◆ Assignment:
Every line of the following records that includes "section" should be copied.

* * * * * * *

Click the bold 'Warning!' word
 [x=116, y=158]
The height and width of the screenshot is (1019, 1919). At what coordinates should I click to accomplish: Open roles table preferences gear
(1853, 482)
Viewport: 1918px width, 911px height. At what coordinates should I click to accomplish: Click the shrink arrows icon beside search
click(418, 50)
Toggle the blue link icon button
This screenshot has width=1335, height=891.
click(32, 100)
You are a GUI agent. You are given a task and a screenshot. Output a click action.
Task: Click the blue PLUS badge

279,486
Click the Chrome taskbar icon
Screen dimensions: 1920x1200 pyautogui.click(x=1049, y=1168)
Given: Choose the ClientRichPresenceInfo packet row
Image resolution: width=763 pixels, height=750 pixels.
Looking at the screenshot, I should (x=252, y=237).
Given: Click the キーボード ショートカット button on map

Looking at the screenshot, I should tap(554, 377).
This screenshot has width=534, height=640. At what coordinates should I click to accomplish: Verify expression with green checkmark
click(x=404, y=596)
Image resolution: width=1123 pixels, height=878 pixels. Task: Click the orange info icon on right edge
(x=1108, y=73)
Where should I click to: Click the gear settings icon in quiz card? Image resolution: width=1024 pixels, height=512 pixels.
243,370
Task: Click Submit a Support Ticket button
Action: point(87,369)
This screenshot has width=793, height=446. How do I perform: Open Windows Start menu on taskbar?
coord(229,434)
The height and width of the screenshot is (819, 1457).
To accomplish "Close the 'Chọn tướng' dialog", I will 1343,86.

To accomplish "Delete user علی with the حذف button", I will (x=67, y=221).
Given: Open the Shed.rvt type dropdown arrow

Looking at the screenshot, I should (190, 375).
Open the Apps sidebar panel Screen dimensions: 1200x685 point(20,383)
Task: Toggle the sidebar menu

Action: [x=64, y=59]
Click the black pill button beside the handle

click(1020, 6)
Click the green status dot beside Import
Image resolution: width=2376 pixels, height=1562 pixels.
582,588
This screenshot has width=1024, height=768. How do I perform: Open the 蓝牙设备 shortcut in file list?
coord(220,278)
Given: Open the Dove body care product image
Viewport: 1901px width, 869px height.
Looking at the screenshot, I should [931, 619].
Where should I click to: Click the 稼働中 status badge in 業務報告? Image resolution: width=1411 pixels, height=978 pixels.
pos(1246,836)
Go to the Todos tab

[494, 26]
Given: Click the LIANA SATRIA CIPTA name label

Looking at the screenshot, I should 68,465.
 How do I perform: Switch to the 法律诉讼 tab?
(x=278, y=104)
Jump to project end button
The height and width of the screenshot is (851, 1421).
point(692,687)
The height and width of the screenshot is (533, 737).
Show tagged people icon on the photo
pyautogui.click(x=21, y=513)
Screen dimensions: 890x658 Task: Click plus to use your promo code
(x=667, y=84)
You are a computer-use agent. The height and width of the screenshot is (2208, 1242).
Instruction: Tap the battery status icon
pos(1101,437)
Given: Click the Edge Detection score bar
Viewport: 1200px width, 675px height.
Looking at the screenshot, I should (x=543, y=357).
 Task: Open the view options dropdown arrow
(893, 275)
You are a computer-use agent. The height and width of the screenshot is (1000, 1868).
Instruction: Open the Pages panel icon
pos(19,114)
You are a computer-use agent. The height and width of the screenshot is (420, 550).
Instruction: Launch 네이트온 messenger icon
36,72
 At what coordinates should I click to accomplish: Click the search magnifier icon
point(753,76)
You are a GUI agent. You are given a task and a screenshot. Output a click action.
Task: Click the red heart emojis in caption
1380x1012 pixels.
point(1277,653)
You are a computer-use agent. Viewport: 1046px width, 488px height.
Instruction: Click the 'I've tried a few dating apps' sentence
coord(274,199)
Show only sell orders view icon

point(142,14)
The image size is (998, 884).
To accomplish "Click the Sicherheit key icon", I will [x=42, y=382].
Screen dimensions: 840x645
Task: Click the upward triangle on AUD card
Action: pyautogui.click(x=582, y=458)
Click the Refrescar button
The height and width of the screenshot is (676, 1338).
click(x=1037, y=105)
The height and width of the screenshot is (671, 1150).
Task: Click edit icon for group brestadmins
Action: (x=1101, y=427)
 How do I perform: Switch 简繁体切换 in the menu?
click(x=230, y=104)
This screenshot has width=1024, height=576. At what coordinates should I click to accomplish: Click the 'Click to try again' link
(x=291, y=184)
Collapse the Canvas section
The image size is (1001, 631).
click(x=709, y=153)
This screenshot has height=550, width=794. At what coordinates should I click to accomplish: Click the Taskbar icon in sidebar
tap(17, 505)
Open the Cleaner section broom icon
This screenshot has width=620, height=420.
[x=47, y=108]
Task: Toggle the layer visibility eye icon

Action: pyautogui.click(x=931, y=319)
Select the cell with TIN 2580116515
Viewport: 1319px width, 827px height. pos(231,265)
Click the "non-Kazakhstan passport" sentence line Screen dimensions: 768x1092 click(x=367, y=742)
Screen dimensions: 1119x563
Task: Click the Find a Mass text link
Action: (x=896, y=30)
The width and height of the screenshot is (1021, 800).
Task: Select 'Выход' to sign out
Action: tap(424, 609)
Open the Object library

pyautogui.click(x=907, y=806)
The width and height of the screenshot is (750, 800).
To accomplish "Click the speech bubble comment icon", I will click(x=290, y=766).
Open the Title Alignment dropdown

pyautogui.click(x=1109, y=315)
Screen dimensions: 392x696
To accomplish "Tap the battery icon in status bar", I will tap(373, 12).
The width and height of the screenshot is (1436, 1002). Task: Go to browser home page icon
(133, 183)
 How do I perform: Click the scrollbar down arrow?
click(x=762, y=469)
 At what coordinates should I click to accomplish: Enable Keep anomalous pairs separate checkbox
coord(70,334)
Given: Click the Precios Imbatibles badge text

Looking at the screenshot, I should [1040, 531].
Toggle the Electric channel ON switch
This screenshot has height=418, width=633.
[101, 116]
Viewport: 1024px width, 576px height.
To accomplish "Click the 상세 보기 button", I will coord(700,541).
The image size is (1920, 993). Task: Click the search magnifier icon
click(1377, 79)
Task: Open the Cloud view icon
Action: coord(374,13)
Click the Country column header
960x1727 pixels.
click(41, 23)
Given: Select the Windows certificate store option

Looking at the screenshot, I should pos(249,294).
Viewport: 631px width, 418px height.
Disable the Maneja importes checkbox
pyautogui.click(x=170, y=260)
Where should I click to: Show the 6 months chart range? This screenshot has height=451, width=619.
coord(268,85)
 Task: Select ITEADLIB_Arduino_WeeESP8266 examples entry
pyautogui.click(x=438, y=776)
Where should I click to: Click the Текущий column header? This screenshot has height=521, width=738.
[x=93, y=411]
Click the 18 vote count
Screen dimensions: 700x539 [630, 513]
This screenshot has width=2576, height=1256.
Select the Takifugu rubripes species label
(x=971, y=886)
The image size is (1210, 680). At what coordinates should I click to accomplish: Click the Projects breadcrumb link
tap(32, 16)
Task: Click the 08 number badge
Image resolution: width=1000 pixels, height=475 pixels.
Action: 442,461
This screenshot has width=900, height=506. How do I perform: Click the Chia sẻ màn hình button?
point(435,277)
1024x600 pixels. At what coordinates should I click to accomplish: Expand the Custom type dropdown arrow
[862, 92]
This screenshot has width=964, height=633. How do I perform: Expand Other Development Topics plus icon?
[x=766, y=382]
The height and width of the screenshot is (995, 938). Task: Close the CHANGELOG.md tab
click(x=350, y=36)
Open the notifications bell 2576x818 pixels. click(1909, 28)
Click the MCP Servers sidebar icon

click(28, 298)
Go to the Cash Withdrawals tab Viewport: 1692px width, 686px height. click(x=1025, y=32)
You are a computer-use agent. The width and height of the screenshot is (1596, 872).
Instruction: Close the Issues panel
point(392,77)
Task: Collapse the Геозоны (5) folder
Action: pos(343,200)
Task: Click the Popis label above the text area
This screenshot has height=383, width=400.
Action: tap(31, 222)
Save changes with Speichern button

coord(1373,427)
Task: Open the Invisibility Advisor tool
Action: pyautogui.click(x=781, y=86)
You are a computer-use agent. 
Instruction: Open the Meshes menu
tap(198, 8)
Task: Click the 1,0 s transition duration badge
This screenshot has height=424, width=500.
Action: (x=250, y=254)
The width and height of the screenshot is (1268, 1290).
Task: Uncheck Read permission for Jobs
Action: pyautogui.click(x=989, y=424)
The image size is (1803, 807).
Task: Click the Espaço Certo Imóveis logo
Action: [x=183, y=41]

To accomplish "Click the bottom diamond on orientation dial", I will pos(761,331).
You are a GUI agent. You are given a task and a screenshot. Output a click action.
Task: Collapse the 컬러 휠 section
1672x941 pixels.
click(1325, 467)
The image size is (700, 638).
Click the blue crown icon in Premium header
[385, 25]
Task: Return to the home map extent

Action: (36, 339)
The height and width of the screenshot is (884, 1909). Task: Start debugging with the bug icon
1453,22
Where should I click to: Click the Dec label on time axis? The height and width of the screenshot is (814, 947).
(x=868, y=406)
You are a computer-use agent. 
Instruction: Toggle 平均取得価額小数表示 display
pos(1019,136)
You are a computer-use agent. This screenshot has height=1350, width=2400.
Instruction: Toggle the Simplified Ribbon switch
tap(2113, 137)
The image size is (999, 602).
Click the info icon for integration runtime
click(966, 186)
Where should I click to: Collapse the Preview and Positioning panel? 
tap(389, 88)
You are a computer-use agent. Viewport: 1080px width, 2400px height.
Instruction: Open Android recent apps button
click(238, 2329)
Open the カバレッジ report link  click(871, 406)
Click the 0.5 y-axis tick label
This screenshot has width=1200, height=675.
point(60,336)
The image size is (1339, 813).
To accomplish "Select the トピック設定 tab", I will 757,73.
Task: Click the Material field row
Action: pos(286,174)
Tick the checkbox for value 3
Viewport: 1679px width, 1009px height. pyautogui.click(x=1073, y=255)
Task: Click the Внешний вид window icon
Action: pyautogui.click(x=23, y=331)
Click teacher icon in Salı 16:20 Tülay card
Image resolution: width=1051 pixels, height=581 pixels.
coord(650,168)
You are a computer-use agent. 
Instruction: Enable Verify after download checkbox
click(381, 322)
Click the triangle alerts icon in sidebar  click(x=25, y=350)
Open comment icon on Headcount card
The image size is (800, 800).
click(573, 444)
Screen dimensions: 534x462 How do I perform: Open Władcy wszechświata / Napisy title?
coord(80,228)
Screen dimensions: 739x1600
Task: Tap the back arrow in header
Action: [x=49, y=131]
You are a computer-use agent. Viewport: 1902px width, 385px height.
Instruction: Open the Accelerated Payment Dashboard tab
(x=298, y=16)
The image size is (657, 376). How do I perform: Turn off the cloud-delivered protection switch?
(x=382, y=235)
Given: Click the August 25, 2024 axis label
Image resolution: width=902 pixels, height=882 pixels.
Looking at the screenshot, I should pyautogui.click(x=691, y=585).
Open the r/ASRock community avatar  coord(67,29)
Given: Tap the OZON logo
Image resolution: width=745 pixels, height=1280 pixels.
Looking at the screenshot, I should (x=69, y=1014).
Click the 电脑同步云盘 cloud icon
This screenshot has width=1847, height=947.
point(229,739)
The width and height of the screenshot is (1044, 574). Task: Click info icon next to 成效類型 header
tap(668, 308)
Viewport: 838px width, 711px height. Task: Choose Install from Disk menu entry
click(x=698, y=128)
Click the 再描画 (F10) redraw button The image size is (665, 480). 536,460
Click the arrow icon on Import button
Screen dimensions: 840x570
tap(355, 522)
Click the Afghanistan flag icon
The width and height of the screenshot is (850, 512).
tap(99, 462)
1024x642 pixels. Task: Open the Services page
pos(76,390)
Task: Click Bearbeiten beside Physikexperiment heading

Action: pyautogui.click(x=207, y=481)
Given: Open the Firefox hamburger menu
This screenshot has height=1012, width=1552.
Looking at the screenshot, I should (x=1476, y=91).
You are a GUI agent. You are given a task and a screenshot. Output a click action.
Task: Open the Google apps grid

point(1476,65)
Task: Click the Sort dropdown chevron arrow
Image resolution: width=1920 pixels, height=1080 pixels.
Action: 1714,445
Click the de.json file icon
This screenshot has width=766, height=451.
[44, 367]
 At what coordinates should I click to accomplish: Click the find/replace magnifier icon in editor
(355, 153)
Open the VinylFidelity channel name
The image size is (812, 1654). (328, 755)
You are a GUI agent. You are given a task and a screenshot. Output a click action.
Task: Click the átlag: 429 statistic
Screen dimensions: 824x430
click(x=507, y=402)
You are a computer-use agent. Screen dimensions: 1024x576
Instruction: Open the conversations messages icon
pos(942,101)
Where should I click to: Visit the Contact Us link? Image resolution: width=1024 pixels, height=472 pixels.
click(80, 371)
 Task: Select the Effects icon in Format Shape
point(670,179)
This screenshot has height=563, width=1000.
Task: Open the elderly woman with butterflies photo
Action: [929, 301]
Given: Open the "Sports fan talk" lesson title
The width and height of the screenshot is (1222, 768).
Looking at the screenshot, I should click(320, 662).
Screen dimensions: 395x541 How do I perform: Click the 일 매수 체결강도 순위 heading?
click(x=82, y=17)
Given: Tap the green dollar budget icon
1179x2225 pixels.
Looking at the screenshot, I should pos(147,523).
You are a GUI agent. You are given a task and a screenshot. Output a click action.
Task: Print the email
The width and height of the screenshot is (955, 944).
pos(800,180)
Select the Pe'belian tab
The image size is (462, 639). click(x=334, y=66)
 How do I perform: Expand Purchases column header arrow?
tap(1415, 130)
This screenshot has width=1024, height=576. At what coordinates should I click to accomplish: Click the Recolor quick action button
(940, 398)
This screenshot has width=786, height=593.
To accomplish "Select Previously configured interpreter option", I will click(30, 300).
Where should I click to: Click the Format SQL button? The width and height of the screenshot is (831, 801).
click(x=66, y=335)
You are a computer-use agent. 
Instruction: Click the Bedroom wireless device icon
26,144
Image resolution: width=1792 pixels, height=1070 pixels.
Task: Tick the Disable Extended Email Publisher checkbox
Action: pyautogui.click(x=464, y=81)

* * * * * * *

◆ Result of this exercise:
Collapse the Canvas section
Open the Cleaner section broom icon
Task: Collapse the 컬러 휠 section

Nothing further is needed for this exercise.